## Exercise brief
In your answer, copy every entry that follows exactly.

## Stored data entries
....
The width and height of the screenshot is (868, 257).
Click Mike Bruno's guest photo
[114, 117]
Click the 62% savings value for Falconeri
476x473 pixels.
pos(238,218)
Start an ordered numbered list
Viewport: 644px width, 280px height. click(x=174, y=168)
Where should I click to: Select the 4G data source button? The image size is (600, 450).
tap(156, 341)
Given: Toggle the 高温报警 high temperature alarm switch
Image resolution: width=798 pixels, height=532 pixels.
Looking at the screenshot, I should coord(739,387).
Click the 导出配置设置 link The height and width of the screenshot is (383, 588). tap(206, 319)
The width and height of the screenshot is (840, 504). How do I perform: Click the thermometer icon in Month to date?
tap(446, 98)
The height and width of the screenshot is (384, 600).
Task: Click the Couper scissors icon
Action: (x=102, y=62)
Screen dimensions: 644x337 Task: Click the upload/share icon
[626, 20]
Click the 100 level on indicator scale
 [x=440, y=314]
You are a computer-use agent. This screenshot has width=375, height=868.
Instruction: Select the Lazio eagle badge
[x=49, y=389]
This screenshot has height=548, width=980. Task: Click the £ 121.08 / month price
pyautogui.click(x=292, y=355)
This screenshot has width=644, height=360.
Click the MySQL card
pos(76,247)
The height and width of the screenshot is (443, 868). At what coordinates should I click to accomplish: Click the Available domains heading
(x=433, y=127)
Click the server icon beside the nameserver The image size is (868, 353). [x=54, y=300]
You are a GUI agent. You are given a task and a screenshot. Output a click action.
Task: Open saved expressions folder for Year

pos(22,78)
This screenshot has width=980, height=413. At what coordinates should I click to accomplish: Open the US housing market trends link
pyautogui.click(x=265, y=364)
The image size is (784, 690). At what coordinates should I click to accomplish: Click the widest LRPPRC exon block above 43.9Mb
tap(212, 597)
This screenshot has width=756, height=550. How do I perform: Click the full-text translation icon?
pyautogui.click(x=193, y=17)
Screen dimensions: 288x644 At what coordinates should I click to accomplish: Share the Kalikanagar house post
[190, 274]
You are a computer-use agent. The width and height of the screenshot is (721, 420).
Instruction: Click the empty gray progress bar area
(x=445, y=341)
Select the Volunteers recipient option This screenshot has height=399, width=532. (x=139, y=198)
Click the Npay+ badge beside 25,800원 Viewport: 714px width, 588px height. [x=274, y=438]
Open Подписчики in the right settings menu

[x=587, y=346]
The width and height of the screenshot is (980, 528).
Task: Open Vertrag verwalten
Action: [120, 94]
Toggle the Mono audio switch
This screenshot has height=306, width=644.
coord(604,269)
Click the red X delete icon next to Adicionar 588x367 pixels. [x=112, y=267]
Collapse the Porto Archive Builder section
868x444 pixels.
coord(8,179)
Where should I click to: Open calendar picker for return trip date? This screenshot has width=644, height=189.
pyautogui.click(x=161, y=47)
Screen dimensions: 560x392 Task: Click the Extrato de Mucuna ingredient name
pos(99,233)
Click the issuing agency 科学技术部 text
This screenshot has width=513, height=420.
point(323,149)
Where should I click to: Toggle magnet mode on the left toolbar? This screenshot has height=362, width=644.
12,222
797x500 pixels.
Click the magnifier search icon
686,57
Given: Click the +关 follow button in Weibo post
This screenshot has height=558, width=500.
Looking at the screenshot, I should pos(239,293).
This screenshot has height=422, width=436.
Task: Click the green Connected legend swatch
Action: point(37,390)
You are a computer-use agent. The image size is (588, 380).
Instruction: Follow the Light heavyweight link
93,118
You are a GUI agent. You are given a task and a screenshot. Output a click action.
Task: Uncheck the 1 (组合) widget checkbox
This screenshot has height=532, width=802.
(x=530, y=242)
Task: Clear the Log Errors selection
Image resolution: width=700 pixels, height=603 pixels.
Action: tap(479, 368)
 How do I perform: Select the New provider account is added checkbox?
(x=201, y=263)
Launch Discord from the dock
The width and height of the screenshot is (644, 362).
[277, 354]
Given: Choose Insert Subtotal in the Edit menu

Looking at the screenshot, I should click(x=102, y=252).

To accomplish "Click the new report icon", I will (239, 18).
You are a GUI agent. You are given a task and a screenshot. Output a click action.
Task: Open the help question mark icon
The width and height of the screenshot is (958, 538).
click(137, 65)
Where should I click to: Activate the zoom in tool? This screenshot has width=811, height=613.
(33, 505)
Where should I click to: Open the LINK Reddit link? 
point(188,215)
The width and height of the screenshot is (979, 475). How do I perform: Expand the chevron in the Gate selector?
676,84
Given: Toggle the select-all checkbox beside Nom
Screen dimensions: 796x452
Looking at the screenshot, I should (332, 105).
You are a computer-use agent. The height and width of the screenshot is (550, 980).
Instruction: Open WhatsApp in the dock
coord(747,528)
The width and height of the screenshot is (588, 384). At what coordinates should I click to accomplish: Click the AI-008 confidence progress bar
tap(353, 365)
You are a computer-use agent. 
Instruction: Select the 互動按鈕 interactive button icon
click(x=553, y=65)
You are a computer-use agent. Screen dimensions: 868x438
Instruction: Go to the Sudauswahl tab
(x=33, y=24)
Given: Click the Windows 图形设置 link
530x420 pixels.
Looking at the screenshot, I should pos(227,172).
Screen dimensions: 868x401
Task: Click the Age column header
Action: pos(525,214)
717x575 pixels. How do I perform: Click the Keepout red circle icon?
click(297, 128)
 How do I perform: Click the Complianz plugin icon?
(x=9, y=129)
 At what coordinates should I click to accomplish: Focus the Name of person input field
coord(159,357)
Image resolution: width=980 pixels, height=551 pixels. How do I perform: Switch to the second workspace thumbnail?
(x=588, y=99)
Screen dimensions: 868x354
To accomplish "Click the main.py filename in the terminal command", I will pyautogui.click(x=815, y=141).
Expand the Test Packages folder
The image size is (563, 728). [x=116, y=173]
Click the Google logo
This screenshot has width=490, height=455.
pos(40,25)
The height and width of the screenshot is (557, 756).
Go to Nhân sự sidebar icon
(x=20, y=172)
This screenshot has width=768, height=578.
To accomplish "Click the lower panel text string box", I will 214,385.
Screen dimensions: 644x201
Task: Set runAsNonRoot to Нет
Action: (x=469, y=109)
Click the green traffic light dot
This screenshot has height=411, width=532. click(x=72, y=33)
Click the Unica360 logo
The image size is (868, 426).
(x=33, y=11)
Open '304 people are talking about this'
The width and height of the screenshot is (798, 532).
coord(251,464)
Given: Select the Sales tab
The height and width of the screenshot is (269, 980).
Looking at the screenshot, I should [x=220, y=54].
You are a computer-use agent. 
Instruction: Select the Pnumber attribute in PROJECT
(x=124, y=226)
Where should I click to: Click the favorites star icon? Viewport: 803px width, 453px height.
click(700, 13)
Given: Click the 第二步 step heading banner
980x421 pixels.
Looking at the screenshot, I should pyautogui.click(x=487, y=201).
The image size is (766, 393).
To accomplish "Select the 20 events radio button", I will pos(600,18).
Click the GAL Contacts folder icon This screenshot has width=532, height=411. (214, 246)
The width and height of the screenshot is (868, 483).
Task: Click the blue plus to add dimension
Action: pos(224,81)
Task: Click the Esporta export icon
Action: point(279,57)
....
## Response area
The width and height of the screenshot is (868, 257).
Click Mike Bruno's guest photo
[114, 117]
Click the 62% savings value for Falconeri
476x473 pixels.
pos(238,218)
Start an ordered numbered list
Viewport: 644px width, 280px height. click(x=174, y=168)
Where should I click to: Select the 4G data source button? The image size is (600, 450).
tap(156, 341)
Given: Toggle the 高温报警 high temperature alarm switch
Image resolution: width=798 pixels, height=532 pixels.
Looking at the screenshot, I should coord(739,387).
Click the 导出配置设置 link The height and width of the screenshot is (383, 588). tap(206, 319)
The width and height of the screenshot is (840, 504). How do I perform: Click the thermometer icon in Month to date?
tap(446, 98)
The height and width of the screenshot is (384, 600).
Task: Click the Couper scissors icon
Action: (x=102, y=62)
Screen dimensions: 644x337 Task: Click the upload/share icon
[626, 20]
Click the 100 level on indicator scale
 [x=440, y=314]
You are a computer-use agent. This screenshot has width=375, height=868.
Instruction: Select the Lazio eagle badge
[x=49, y=389]
This screenshot has height=548, width=980. Task: Click the £ 121.08 / month price
pyautogui.click(x=292, y=355)
This screenshot has width=644, height=360.
Click the MySQL card
pos(76,247)
The height and width of the screenshot is (443, 868). At what coordinates should I click to accomplish: Click the Available domains heading
(x=433, y=127)
Click the server icon beside the nameserver The image size is (868, 353). [x=54, y=300]
You are a GUI agent. You are given a task and a screenshot. Output a click action.
Task: Open saved expressions folder for Year

pos(22,78)
This screenshot has width=980, height=413. At what coordinates should I click to accomplish: Open the US housing market trends link
pyautogui.click(x=265, y=364)
The image size is (784, 690). At what coordinates should I click to accomplish: Click the widest LRPPRC exon block above 43.9Mb
tap(212, 597)
This screenshot has width=756, height=550. How do I perform: Click the full-text translation icon?
pyautogui.click(x=193, y=17)
Screen dimensions: 288x644 At what coordinates should I click to accomplish: Share the Kalikanagar house post
[190, 274]
You are a computer-use agent. The width and height of the screenshot is (721, 420).
Instruction: Click the empty gray progress bar area
(x=445, y=341)
Select the Volunteers recipient option This screenshot has height=399, width=532. (x=139, y=198)
Click the Npay+ badge beside 25,800원 Viewport: 714px width, 588px height. [x=274, y=438]
Open Подписчики in the right settings menu

[x=587, y=346]
The width and height of the screenshot is (980, 528).
Task: Open Vertrag verwalten
Action: [120, 94]
Toggle the Mono audio switch
This screenshot has height=306, width=644.
coord(604,269)
Click the red X delete icon next to Adicionar 588x367 pixels. [x=112, y=267]
Collapse the Porto Archive Builder section
868x444 pixels.
coord(8,179)
Where should I click to: Open calendar picker for return trip date? This screenshot has width=644, height=189.
pyautogui.click(x=161, y=47)
Screen dimensions: 560x392 Task: Click the Extrato de Mucuna ingredient name
pos(99,233)
Click the issuing agency 科学技术部 text
This screenshot has width=513, height=420.
point(323,149)
Where should I click to: Toggle magnet mode on the left toolbar? This screenshot has height=362, width=644.
12,222
797x500 pixels.
Click the magnifier search icon
686,57
Given: Click the +关 follow button in Weibo post
This screenshot has height=558, width=500.
Looking at the screenshot, I should pos(239,293).
This screenshot has height=422, width=436.
Task: Click the green Connected legend swatch
Action: point(37,390)
You are a computer-use agent. The image size is (588, 380).
Instruction: Follow the Light heavyweight link
93,118
You are a GUI agent. You are given a task and a screenshot. Output a click action.
Task: Uncheck the 1 (组合) widget checkbox
This screenshot has height=532, width=802.
(x=530, y=242)
Task: Clear the Log Errors selection
Image resolution: width=700 pixels, height=603 pixels.
Action: tap(479, 368)
 How do I perform: Select the New provider account is added checkbox?
(x=201, y=263)
Launch Discord from the dock
The width and height of the screenshot is (644, 362).
[277, 354]
Given: Choose Insert Subtotal in the Edit menu

Looking at the screenshot, I should click(x=102, y=252).

To accomplish "Click the new report icon", I will (239, 18).
You are a GUI agent. You are given a task and a screenshot. Output a click action.
Task: Open the help question mark icon
The width and height of the screenshot is (958, 538).
click(137, 65)
Where should I click to: Activate the zoom in tool? This screenshot has width=811, height=613.
(33, 505)
Where should I click to: Open the LINK Reddit link? 
point(188,215)
The width and height of the screenshot is (979, 475). How do I perform: Expand the chevron in the Gate selector?
676,84
Given: Toggle the select-all checkbox beside Nom
Screen dimensions: 796x452
Looking at the screenshot, I should (332, 105).
You are a computer-use agent. The height and width of the screenshot is (550, 980).
Instruction: Open WhatsApp in the dock
coord(747,528)
The width and height of the screenshot is (588, 384). At what coordinates should I click to accomplish: Click the AI-008 confidence progress bar
tap(353, 365)
You are a computer-use agent. 
Instruction: Select the 互動按鈕 interactive button icon
click(x=553, y=65)
You are a computer-use agent. Screen dimensions: 868x438
Instruction: Go to the Sudauswahl tab
(x=33, y=24)
Given: Click the Windows 图形设置 link
530x420 pixels.
Looking at the screenshot, I should pos(227,172).
Screen dimensions: 868x401
Task: Click the Age column header
Action: pos(525,214)
717x575 pixels. How do I perform: Click the Keepout red circle icon?
click(297, 128)
 How do I perform: Click the Complianz plugin icon?
(x=9, y=129)
 At what coordinates should I click to accomplish: Focus the Name of person input field
coord(159,357)
Image resolution: width=980 pixels, height=551 pixels. How do I perform: Switch to the second workspace thumbnail?
(x=588, y=99)
Screen dimensions: 868x354
To accomplish "Click the main.py filename in the terminal command", I will pyautogui.click(x=815, y=141).
Expand the Test Packages folder
The image size is (563, 728). [x=116, y=173]
Click the Google logo
This screenshot has width=490, height=455.
pos(40,25)
The height and width of the screenshot is (557, 756).
Go to Nhân sự sidebar icon
(x=20, y=172)
This screenshot has width=768, height=578.
To accomplish "Click the lower panel text string box", I will 214,385.
Screen dimensions: 644x201
Task: Set runAsNonRoot to Нет
Action: (x=469, y=109)
Click the green traffic light dot
This screenshot has height=411, width=532. click(x=72, y=33)
Click the Unica360 logo
The image size is (868, 426).
(x=33, y=11)
Open '304 people are talking about this'
The width and height of the screenshot is (798, 532).
coord(251,464)
Given: Select the Sales tab
The height and width of the screenshot is (269, 980).
Looking at the screenshot, I should [x=220, y=54].
You are a computer-use agent. 
Instruction: Select the Pnumber attribute in PROJECT
(x=124, y=226)
Where should I click to: Click the favorites star icon? Viewport: 803px width, 453px height.
click(700, 13)
Given: Click the 第二步 step heading banner
980x421 pixels.
Looking at the screenshot, I should pyautogui.click(x=487, y=201).
The image size is (766, 393).
To accomplish "Select the 20 events radio button", I will pos(600,18).
Click the GAL Contacts folder icon This screenshot has width=532, height=411. (214, 246)
The width and height of the screenshot is (868, 483).
Task: Click the blue plus to add dimension
Action: pos(224,81)
Task: Click the Esporta export icon
Action: point(279,57)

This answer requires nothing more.